Le leadership technologique de Desjardins s'est exprimé depuis ce temps de diverses façons. Peut-être vous rappelez-vous le déploiement des guichets automatiques, à partir du début des années 80 et, quelques années plus tard, celui du paiement direct, pour lequel Desjardins a été un véritable pionnier au Canada ? Nous continuons aujourd'hui dans la même veine avec l'expérimentation du porte-monnaie électronique Mondex, actuellement en cours dans la région de Sherbrooke.
En décembre 1996, Desjardins était aussi le premier, au Québec, à permettre à ses membres de réaliser des transactions par l'intermédiaire de son site Internet. Aujourd'hui, les membres réalisent 4 millions de transactions par mois sur le site Web de Desjardins, un nombre qui double à tous les ans.
Des partenariats stratégiques nous permettent de continuer à enrichir l'offre de services électroniques à nos membres. L'un de ceux-là, conclu récemment avec Bell et Hydro-Québec, concerne la gestion des réseaux de télécommunications. Un autre, réalisé avec quelques grandes banques canadiennes et BCE Emergis, concerne pour sa part l'approvisionnement électronique. D'autres ententes seront annoncées dans un proche avenir.
Les services que nous travaillons à mettre au point auront aussi pour but de faciliter le commerce inter-entreprises, ce qu'on appelle, dans le jargon désormais consacré, le «B2B» ou «business-to-business». Cela, sans négliger les outils permettant aux entreprises d'offrir des services électroniques de qualité à leur clientèle de détail.
Nous voulons et nous allons contribuer à faire de l'explosion du commerce électronique, un atout dont vous, les gens d'affaires, pourrez profiter.
Conclusion
Alphonse Desjardins disait aux entrepreneurs, au tout début du siècle, que la coopérative pouvait «leur offrir un concours des plus précieux». Depuis ce temps, les caisses ont bien prouvé qu'il disait vrai. Elles n'ont en effet jamais ménagé leurs efforts pour évoluer avec leurs membres, particuliers et entreprises, au cours des 100 dernières années.
Et je veux aujourd'hui vous assurer d'une chose, c'est qu'elles entendent continuer à le faire tout au long du XXIe siècle. La force financière que représente près de 77 milliards $ d'actif, appuyés sur un capital de 4,8 milliards $, servira longtemps encore à stimuler l'essor de notre économie et le développement de nos entreprises.

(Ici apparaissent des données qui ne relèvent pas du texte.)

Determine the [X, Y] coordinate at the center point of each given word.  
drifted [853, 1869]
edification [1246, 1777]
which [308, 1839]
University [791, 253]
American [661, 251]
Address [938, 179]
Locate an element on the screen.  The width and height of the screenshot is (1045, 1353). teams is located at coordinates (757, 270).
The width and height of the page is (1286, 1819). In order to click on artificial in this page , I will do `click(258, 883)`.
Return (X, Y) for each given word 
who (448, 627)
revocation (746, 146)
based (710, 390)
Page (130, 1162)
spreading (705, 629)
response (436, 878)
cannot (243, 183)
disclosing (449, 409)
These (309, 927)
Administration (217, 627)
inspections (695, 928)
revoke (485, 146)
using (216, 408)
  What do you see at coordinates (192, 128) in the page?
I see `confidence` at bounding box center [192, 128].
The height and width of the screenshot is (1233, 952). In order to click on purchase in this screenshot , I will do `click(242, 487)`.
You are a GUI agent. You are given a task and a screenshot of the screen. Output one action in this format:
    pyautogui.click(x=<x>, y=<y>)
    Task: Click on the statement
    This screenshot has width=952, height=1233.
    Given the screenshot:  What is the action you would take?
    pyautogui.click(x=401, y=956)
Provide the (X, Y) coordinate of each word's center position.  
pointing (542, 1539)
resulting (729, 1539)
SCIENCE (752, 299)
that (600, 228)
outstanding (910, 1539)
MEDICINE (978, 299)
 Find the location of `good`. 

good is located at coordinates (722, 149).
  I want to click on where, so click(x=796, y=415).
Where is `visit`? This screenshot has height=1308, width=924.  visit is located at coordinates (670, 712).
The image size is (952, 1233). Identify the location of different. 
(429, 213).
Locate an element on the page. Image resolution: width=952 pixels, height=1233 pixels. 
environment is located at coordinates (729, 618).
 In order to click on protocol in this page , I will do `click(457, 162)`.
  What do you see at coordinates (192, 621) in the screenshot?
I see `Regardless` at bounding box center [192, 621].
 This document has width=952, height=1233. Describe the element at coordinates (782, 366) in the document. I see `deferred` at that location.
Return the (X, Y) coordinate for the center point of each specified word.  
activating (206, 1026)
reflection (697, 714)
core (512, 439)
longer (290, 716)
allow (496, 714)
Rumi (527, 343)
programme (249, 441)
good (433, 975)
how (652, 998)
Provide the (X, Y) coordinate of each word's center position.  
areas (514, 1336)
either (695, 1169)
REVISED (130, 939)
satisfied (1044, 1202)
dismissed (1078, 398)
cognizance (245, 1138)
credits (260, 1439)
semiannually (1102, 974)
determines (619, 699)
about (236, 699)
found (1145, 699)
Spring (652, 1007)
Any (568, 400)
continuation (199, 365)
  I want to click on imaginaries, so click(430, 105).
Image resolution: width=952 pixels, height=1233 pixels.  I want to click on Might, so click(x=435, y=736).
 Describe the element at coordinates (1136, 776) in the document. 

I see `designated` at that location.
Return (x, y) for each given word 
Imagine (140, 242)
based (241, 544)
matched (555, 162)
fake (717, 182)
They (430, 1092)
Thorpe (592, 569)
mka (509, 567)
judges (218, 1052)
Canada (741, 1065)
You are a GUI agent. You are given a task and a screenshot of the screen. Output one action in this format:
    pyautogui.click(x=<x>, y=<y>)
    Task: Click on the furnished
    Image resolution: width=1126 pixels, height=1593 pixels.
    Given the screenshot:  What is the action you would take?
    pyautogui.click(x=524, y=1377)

Le Desjardins d'aujourd'hui, c'est un Desjardins qui croit toujours à la pertinence de sa mission, à la fois sociale et économique, à l'échelle du Québec. C'est un Desjardins qui entend demeurer pleinement coopératif et, fort de ses valeurs, être l'institution financière la plus humaine au Québec.
C'est aussi un Desjardins ouvert sur l'avenir, sur vous, à l'affût des occasions d'affaires et des partenariats qui s'avéreront générateurs d'un nouveau potentiel de développement pour nos milieux.